## Contents taken from Udacity tensorflow-2 course's Lesson 9.

# Word Embeddings and Sentiment

In this colab, you'll work with word embeddings and train a basic recurrent neural network to predict text sentiment. At the end, you'll be able to visualize how the network sees the related sentiment of each word in the dataset.

## Import TensorFlow and related functions

In [None]:
import tensorflow as tf

from tensorflow.keras.preprocessing.text import Tokenizer
from tensorflow.keras.preprocessing.sequence import pad_sequences

## Get the dataset

We're going to use a dataset containing Amazon and Yelp reviews, with their related sentiment (1 for positive, 0 for negative). This dataset was originally extracted from [here](https://www.kaggle.com/marklvl/sentiment-labelled-sentences-data-set).

In [None]:
!wget --no-check-certificate \
    -O /tmp/sentiment.csv https://drive.google.com/uc?id=13ySLC_ue6Umt9RJYSeM2t-V0kCv-4C-P

In [None]:
import numpy as np
import pandas as pd

dataset = pd.read_csv('/tmp/sentiment.csv')

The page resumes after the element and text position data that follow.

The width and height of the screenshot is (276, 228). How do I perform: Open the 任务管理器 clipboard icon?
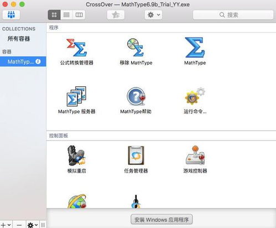[136, 156]
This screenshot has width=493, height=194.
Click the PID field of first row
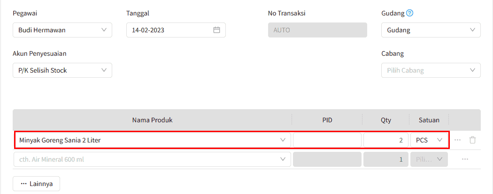(327, 140)
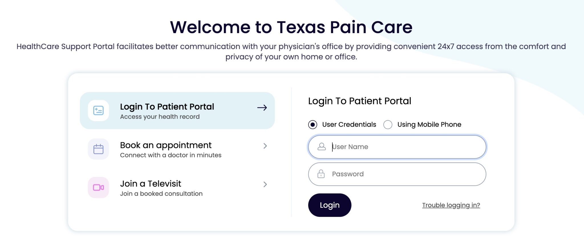Select the User Credentials radio button
Screen dimensions: 584x246
pos(313,125)

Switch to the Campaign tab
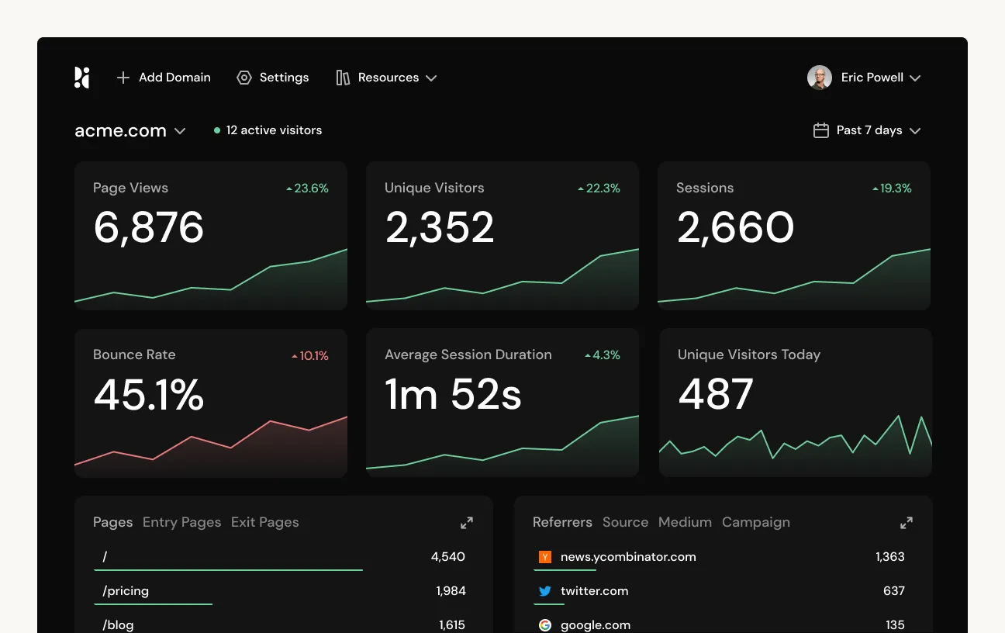[x=756, y=522]
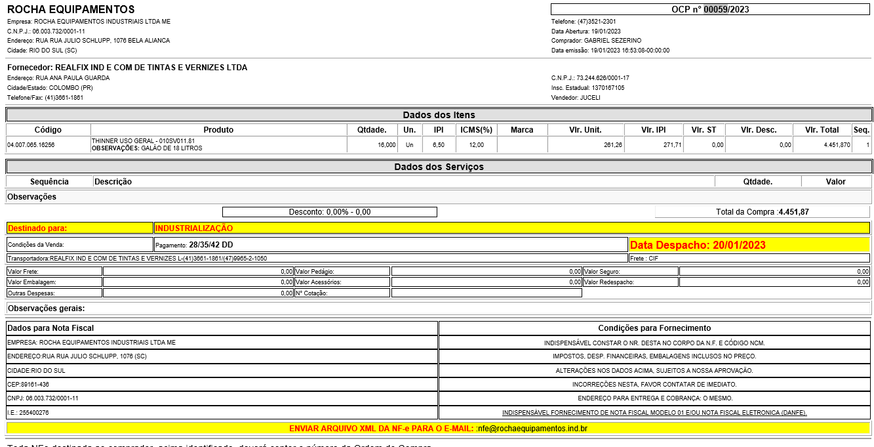
Task: Click the Fornecedor REALFIX heading
Action: [127, 68]

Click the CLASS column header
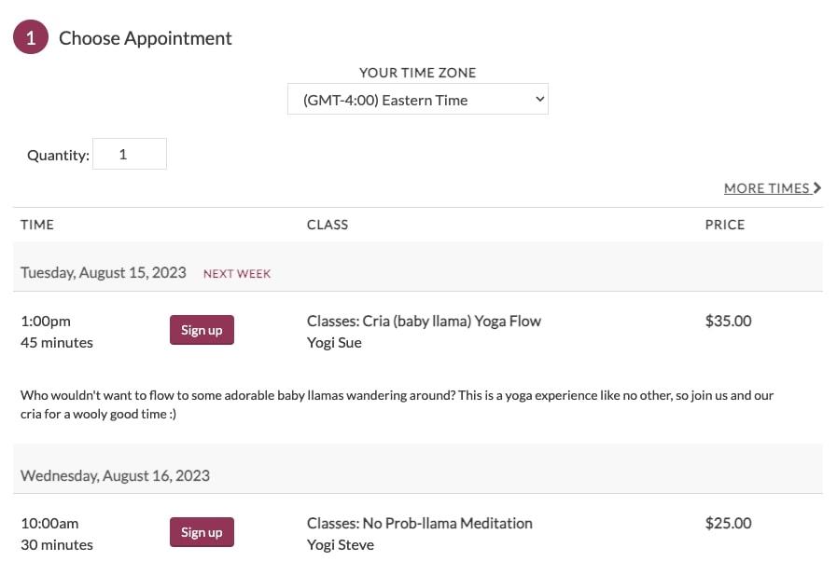click(328, 225)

sentences = dataset['text'].tolist()
labels = dataset['sentiment'].tolist()

# Separate out the sentences and labels into training and test sets
training_size = int(len(sentences) * 0.8)

training_sentences = sentences[0:training_size]
testing_sentences = sentences[training_size:]
training_labels = labels[0:training_size]
testing_labels = labels[training_size:]

# Make labels into numpy arrays for use with the network later
training_labels_final = np.array(training_labels)
testing_labels_final = np.array(testing_labels)

print("Example training inputs and outputs")
for i in range(5):
  print(training_sentences[i], "---->" , training_labels[i])


## Tokenize the dataset

Tokenize the dataset, including padding and OOV, we'll follow the same process as we did in tutorial-1 on text_processing.

In [None]:
vocab_size = 1000 ## Maximum vocabulary size, will consider only 1000 most 
                  ## occuring words and assign <OOV> id to everything else

embedding_dim = 16
max_length = 100  ## Maximum number of input tokens our architecture will read
trunc_type='post'
padding_type='post'
oov_tok = "<OOV>"
BATCH_SIZE=128


from tensorflow.keras.preprocessing.text import Tokenizer
from tensorflow.keras.preprocessing.sequence import pad_sequences

tokenizer = Tokenizer(num_words = vocab_size, oov_token=oov_tok)
tokenizer.fit_on_texts(training_sentences)
word_index = tokenizer.word_index
sequences = tokenizer.texts_to_sequences(training_sentences)
padded = pad_sequences(sequences,maxlen=max_length, padding=padding_type, 
                       truncating=trunc_type)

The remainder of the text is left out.